The visuals are very detailed but smaller than what we've become accustomed to. The graphics aren't 3D accelerated via hardware; rather, the game uses a proprietary engine that displays some of the best non-accelerated 16-bit graphics around, capable of techniques such as real-time colored lighting and multi-layered 3D objects. These effects are good enough I had to make sure I wasn't running in 3D accelerated mode more than once. The game world is broken into pieces, much like a puzzle, and players traverse from location to location without the ability to see into adjacent rooms. This could have been a downfall to the overall experience, but ComputerHouse AB has done a nice job of ensuring gameplay events, such as creatures pursuing people from room to room, are not affected. I've been testing a recent beta and am happy to report enemies do follow you through rooms and doors, often relentlessly.

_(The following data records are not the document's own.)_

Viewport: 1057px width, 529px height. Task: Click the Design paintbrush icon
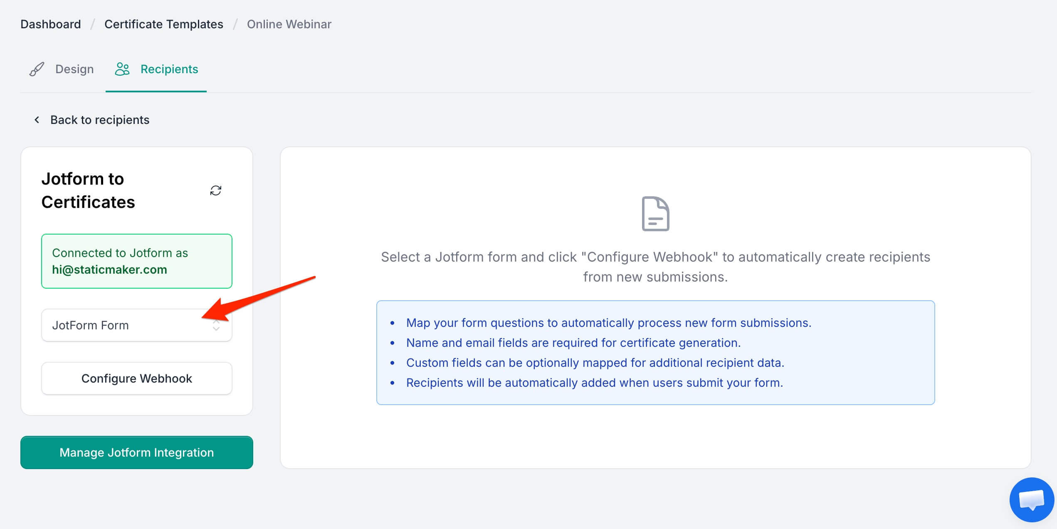[37, 69]
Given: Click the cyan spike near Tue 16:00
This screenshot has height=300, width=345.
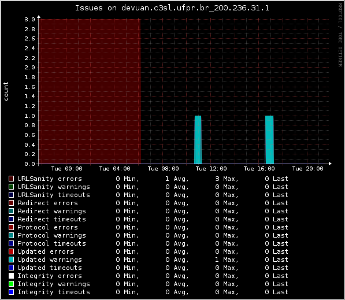Looking at the screenshot, I should click(269, 139).
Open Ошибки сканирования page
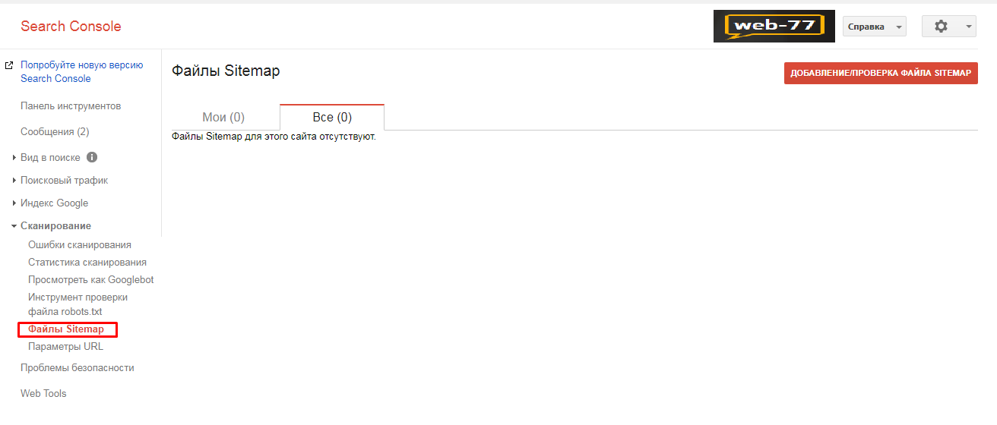997x425 pixels. point(80,244)
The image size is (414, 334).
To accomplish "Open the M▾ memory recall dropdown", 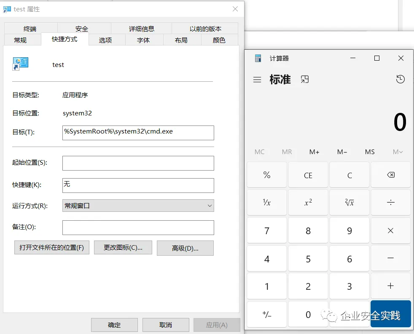I will (x=397, y=152).
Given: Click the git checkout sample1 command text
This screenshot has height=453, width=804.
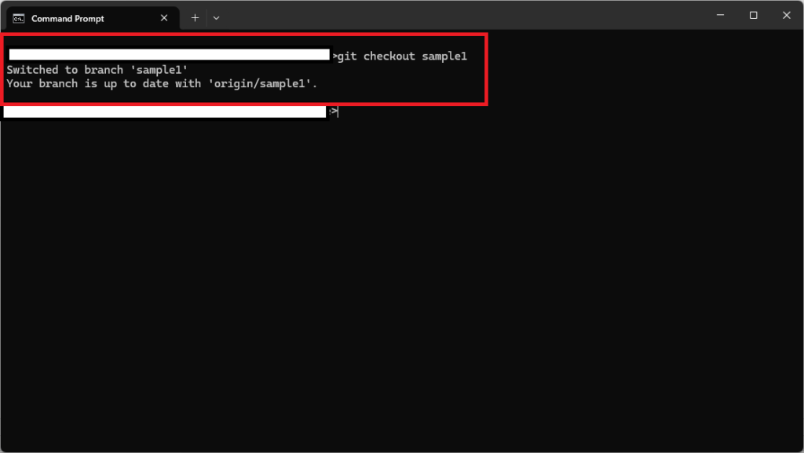Looking at the screenshot, I should pos(403,56).
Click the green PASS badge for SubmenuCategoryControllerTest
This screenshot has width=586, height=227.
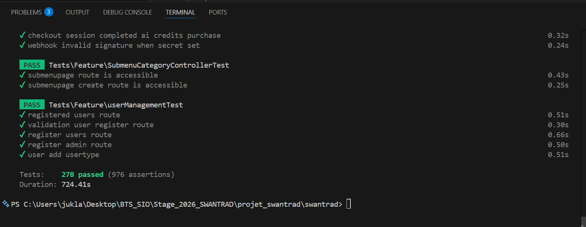[32, 65]
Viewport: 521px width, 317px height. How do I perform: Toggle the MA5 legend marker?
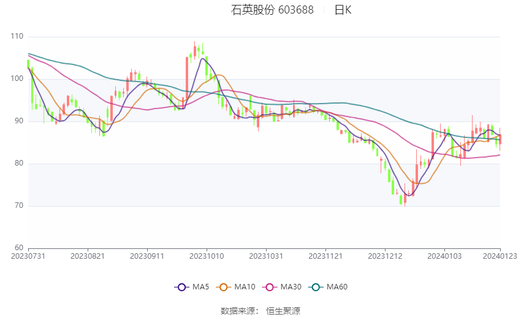click(182, 287)
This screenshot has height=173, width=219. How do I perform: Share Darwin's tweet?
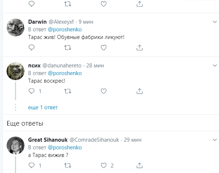coord(139,47)
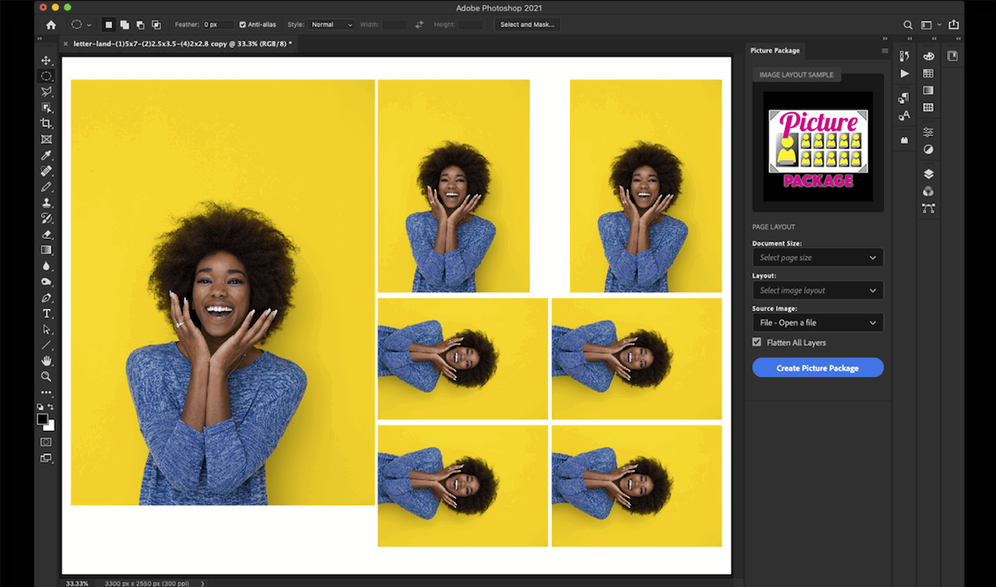The image size is (996, 587).
Task: Expand the Select image layout dropdown
Action: 818,291
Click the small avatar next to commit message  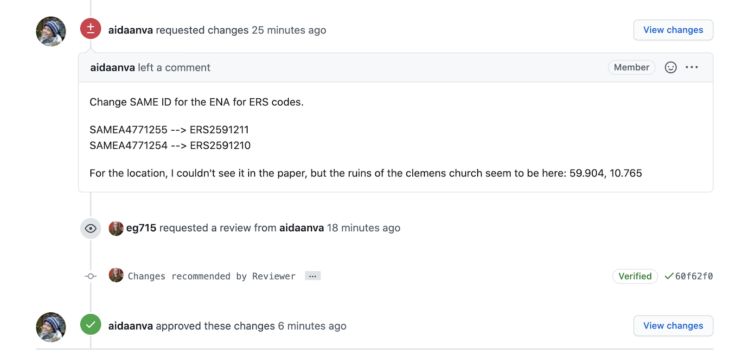coord(116,275)
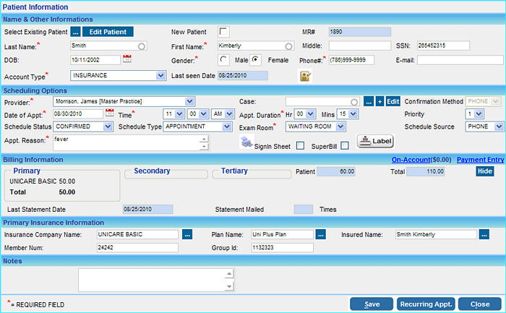Image resolution: width=506 pixels, height=313 pixels.
Task: Check the New Patient checkbox
Action: point(224,32)
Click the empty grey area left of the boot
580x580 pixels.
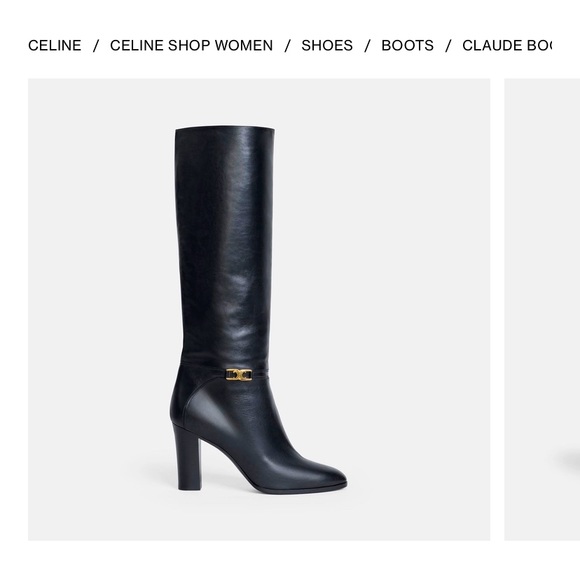coord(100,310)

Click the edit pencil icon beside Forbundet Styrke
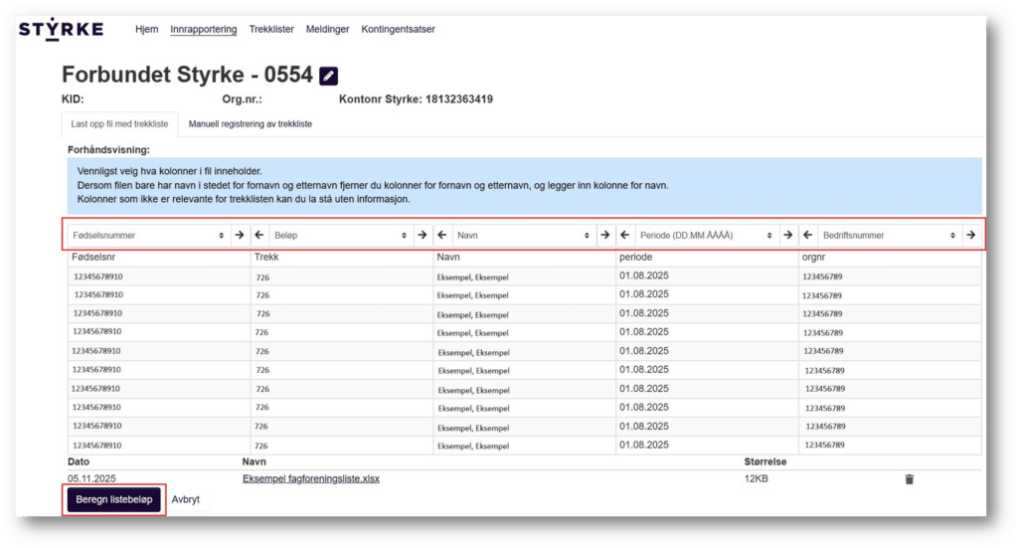(329, 76)
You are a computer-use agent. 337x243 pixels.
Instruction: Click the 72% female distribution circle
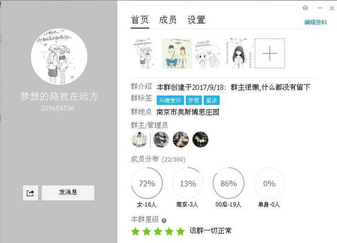coord(147,183)
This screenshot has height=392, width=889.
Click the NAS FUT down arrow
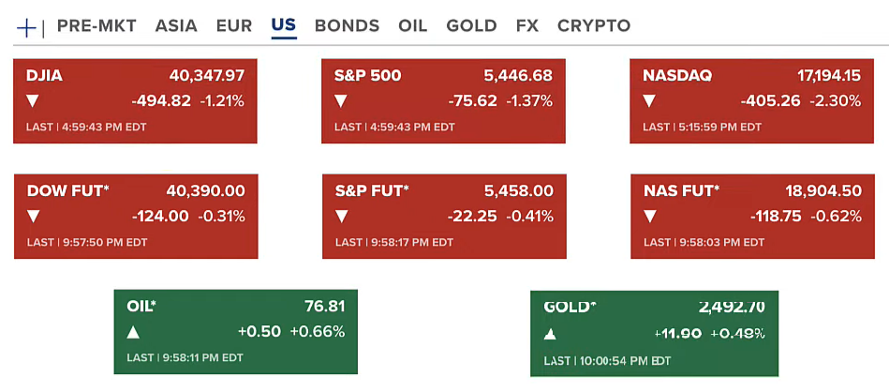pos(649,217)
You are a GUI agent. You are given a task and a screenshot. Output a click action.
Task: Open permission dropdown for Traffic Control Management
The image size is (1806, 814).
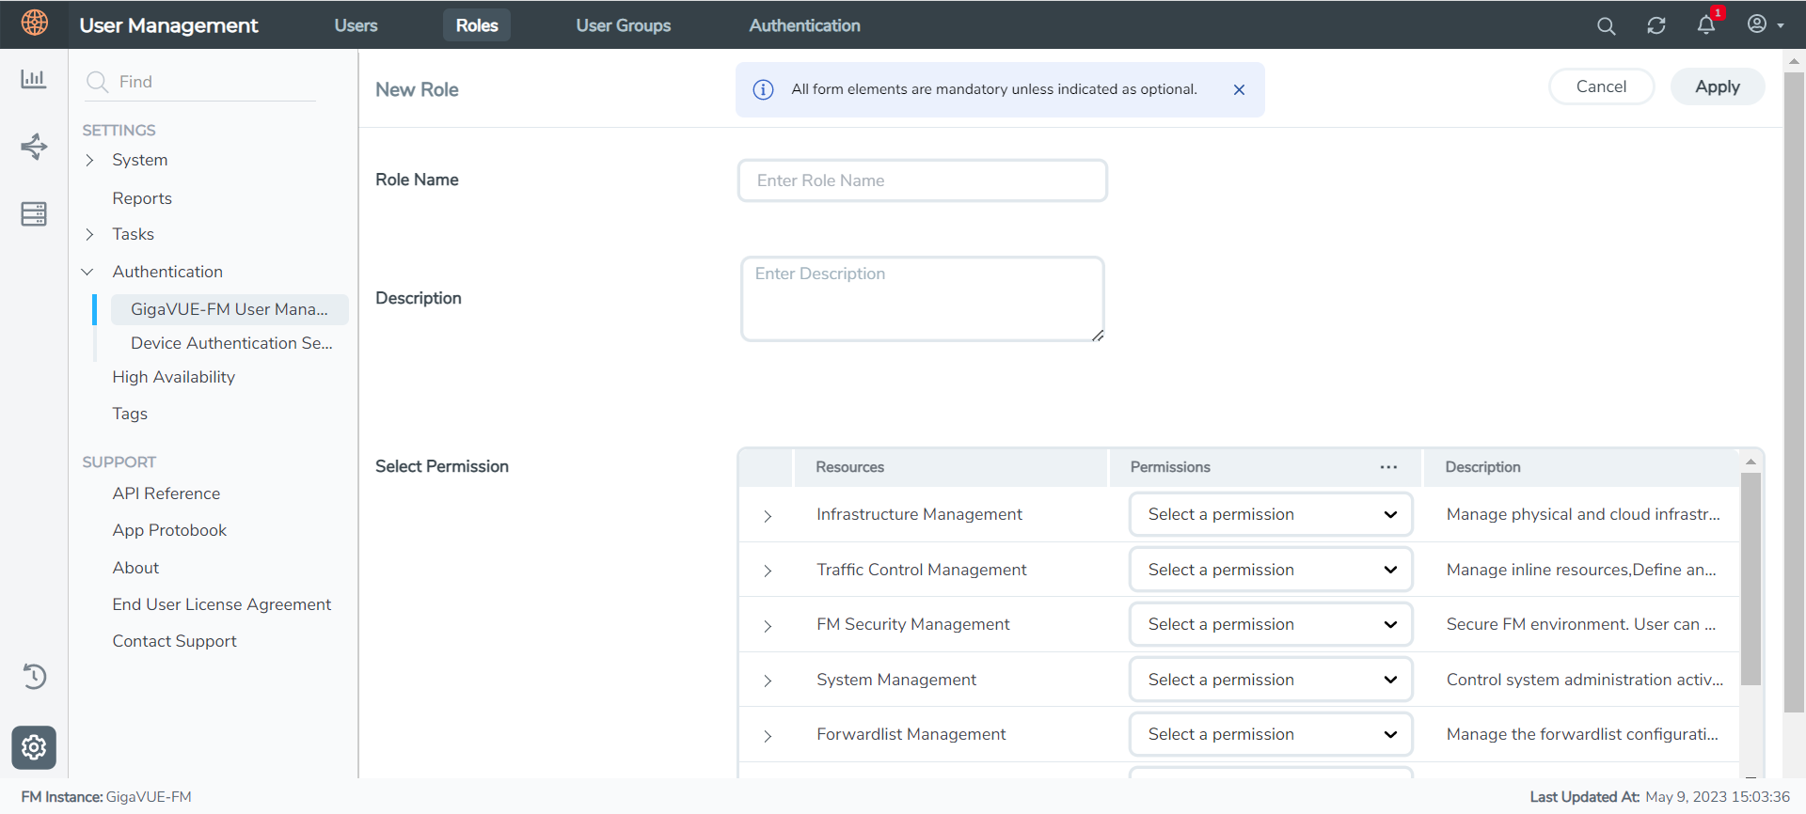(x=1270, y=570)
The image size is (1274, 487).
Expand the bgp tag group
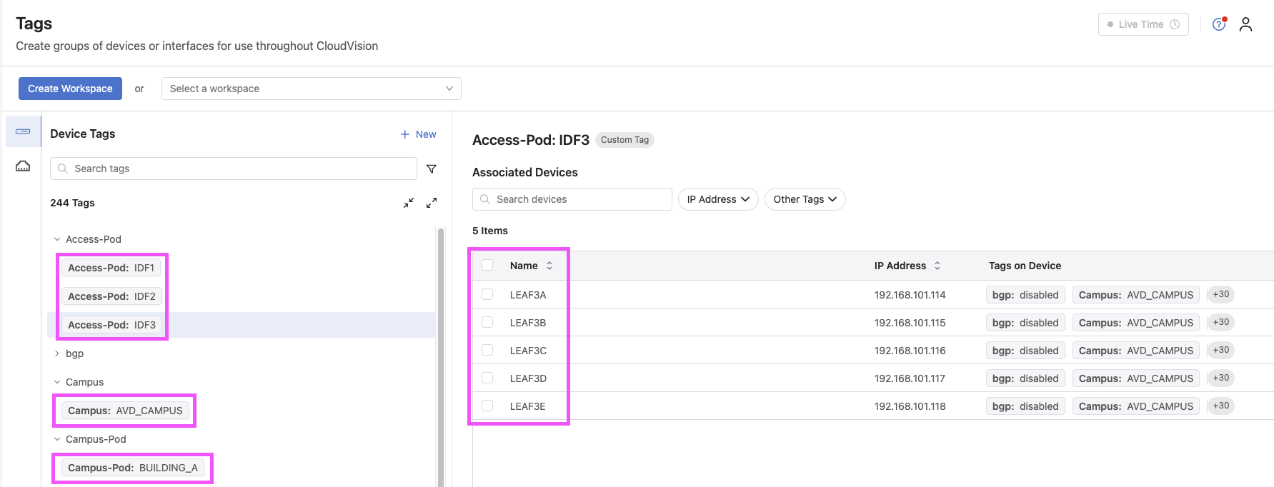point(57,353)
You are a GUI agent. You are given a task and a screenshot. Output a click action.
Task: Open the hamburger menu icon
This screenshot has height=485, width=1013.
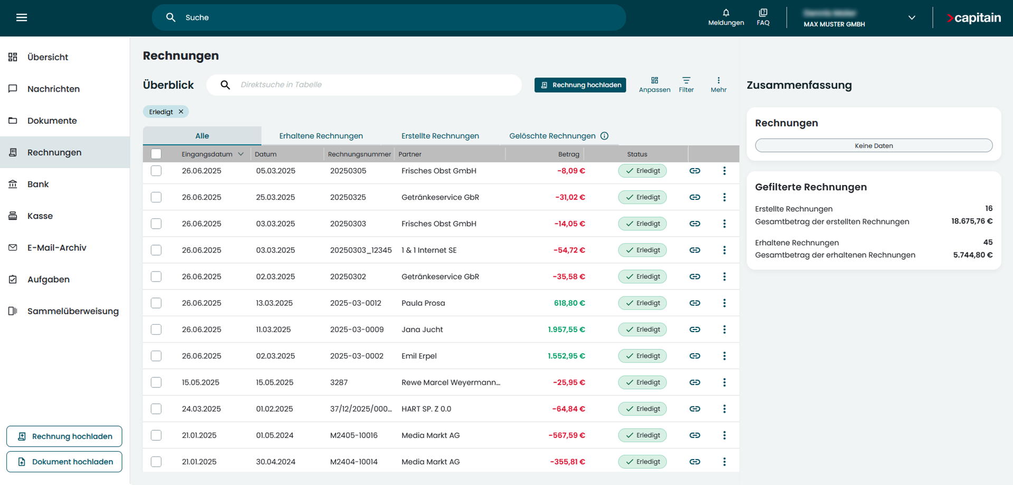click(x=22, y=17)
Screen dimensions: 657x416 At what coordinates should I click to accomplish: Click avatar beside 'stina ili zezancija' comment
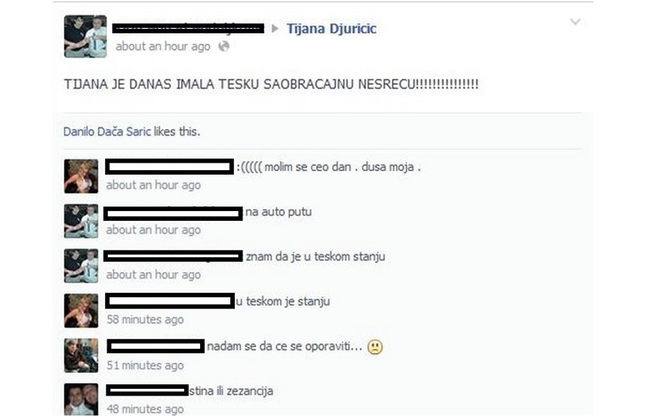81,399
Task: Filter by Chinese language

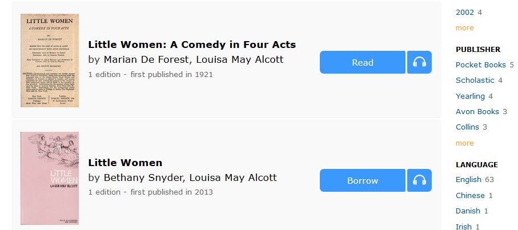Action: 470,195
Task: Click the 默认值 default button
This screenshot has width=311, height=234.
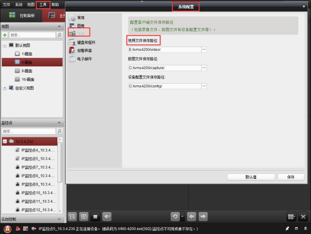Action: (251, 177)
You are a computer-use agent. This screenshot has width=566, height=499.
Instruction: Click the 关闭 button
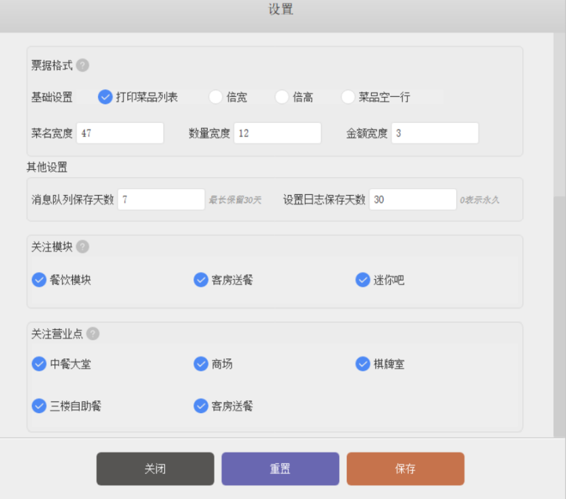(x=155, y=468)
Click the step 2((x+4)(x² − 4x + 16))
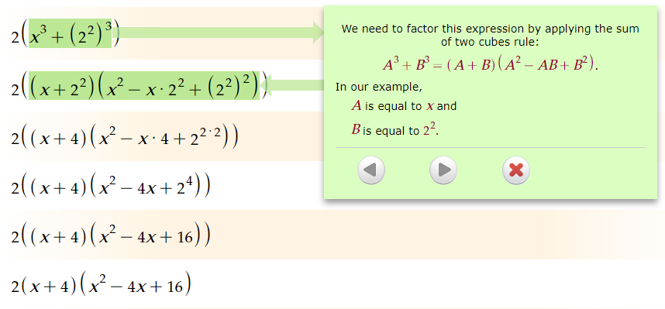Viewport: 665px width, 309px height. [x=110, y=235]
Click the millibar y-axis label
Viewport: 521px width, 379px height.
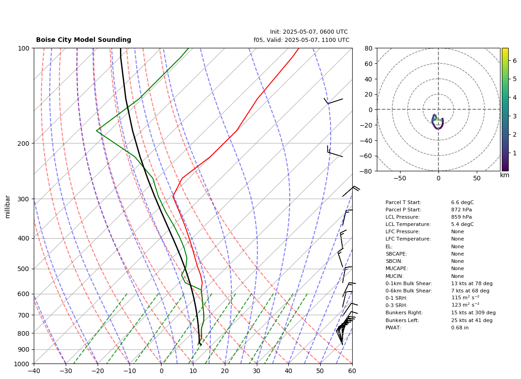pyautogui.click(x=8, y=207)
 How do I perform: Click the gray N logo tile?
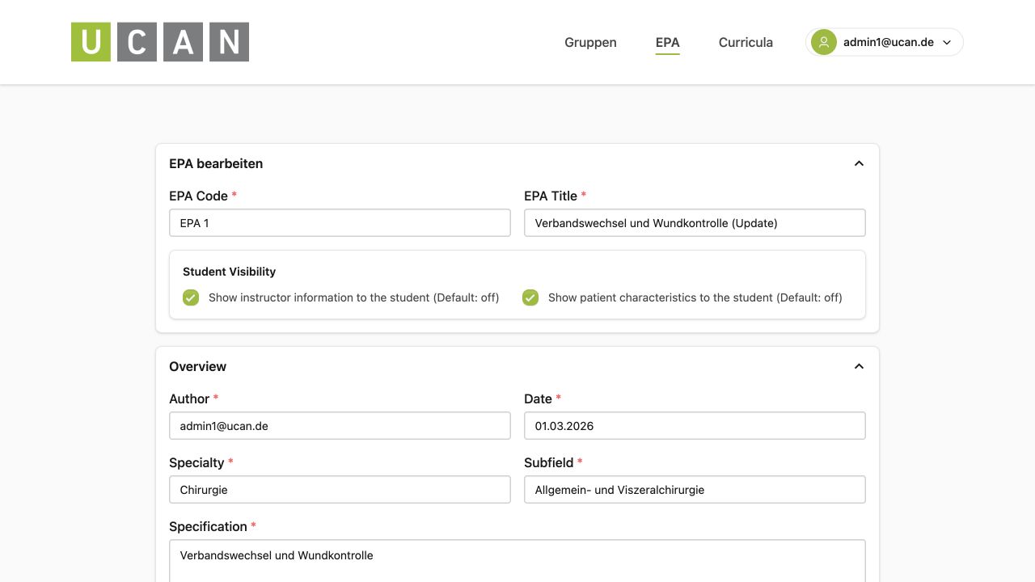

A robust single-player game will thankfully be accompanied by an equally powerful multiplayer feature. You'll be able to adventure through the entire quest cooperatively with up to three other players or competitively in a type of competition called Gold Rush. The object, of course, is to exit the level with more gold than your competitors. The parameters for winning can be a predetermined time limit, a set amount of gold or a certain number of monsters killed. This balanced attack on the fantasy role-playing action genre should turn a few heads this spring. Strategy Plus obviously has a good eye for quality and appear to have a prime candidate for sleeper of the year.